▶ _Source passage_:
***
FastText released pretrained vectors for 157 languages, which made it the first practical multilingual embedding system at scale.[9]

### Contextual embeddings: ELMo, BERT, and after (2018)

Word2Vec, GloVe, and FastText all produce a single vector per word type regardless of context, so 'bank' in 'river bank' gets the same vector as in 'savings bank'. Peters and colleagues' [ELMo](/wiki/elmo) (2018) was the first widely adopted contextual model: it ran a bidirectional [LSTM](/wiki/lstm) over the sentence and produced a different vector for each token depending on its full sentential context.[10]

The decisive break came later in 2018 with [BERT](/wiki/bert) (Bidirectional Encoder Representations from Transformers) by Devlin and colleagues at Google.[11] BERT replaced the LSTM with a [Transformer](/wiki/transformer) encoder trained on masked language modeling and next-sentence prediction over 3.3 billion words. The hidden states of a frozen or fine-tuned BERT became the default text representation for nearly every NLP benchmark from 2018 to 2020.[11]

### Sentence embeddings

BERT's token-level vectors are not directly useful for sentence-level tasks like clustering or [semantic search](/wiki/semantic_search): pooling them naively (mean-pool, [CLS] token) produces representations that perform worse than averaged GloVe vectors on the STS benchmarks.[12]

- **InferSent** (Conneau et al., 2017) trained a BiLSTM on the SNLI natural language inference dataset to produce sentence vectors.[13]
- **Universal Sentence Encoder** (Cer et al., 2018) from Google offered a Transformer-based and a deep averaging network variant for general-purpose sentence embeddings.[14]
- **Sentence-BERT** (Reimers and Gurevych, EMNLP 2019) reframed BERT into a Siamese network fine-tuned on NLI and STS data.[12] The resulting model produced semantically meaningful sentence embeddings that could be compared with cosine similarity, reducing the cost of finding the most similar pair in a 10,000-sentence collection from 65 hours with vanilla BERT to about 5 seconds. Sentence-BERT (often called SBERT) became the foundation of most open-source embedding models that followed.

### Modern embedding APIs (2022 to 2026)

From 2022 onward, commercial providers shipped embedding endpoints as first-class API products. OpenAI launched text-embedding-ada-002 in December 2022 as a single-model replacement for five earlier embedding endpoints, then released text-embedding-3-small and text-embedding-3-large on January 25, 2024 with native dimension shortening (the Matryoshka representation learning trick).[15][16] Cohere, Voyage AI, Google, NVIDIA, Mistral, Jina AI, Mixedbread, and the open-source [BGE](/wiki/bge), GTE, and E5 model families all entered the market. Anthropic does not produce its own embedding model and recommends Voyage AI for use with Claude-based RAG systems.[17]

## How are embeddings created?

Every modern embedding model consists of three pieces: an encoder neural network, a pooling strategy, and a training objective.

### Encoder

The encoder is almost always a [Transformer](/wiki/transformer) (typically a BERT-style bidirectional encoder, though decoder-only LLMs are increasingly used as embedding backbones via repllama, e5-mistral, and similar).[18] It maps a tokenized input into a sequence of hidden states.
***
▶ _Raw data_:

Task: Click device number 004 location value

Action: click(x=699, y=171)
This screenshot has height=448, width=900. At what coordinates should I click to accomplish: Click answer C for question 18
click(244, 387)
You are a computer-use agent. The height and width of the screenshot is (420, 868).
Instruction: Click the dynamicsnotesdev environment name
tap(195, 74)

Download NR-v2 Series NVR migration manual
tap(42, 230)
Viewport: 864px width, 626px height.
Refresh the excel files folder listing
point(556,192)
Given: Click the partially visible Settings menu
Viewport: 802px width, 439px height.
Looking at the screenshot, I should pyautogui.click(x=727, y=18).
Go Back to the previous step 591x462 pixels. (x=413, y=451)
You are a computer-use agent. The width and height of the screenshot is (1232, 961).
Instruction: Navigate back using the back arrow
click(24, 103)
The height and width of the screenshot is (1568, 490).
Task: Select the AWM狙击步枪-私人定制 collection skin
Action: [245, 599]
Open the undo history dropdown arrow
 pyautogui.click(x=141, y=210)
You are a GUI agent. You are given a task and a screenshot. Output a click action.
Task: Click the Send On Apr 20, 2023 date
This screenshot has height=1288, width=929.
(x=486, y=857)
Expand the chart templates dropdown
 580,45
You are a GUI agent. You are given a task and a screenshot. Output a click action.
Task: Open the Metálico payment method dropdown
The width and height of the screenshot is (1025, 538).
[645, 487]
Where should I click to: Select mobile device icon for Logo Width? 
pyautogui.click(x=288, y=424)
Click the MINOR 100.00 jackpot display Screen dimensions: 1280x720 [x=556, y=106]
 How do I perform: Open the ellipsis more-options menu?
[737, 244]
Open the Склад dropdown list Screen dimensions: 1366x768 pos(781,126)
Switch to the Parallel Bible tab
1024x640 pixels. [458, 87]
***
▶ _Problem set_:
(A) According to the passage on text embeddings, why was a contextual model like ELMo needed after Word2Vec, GloVe, and FastText? Answer in one to three sentences.
(B) Write the next part of the passage on text embeddings, picking up after its final sentence.
The rows are separate material and have no connection to the passage on text embeddings.

▶ _Task answers_:
(A) Word2Vec, GloVe, and FastText each give a word type a single vector regardless of context, so 'bank' in 'river bank' gets the same vector as in 'savings bank'. ELMo ran a bidirectional LSTM over the sentence and produced a different vector for each token depending on its full sentential context.

(B)
### Pooling

The variable-length sequence of hidden states is reduced to a single fixed-length vector using one of:

- **[CLS] pooling** takes the hidden state of the special classification token.
- **Mean pooling** averages all token hidden states (often weighted by the attention mask). This is the most common choice in modern models.
- **Last-token pooling** takes the hidden state of the final token, used by decoder-only embedding models.
- **Weighted mean pooling** assigns higher weights to later tokens, which has shown small improvements with autoregressive backbones.[18]

### Training objective

Modern embedding models are trained with a [contrastive learning](/wiki/contrastive_learning) objective, most commonly the InfoNCE loss. Each training example is a (query, positive) pair plus a batch of in-batch negatives or hard-mined negatives. The loss pulls the query embedding toward the positive and pushes it away from the negatives:[19]

L = -log(exp(sim(q, p+) / tau) / sum_i exp(sim(q, p_i) / tau))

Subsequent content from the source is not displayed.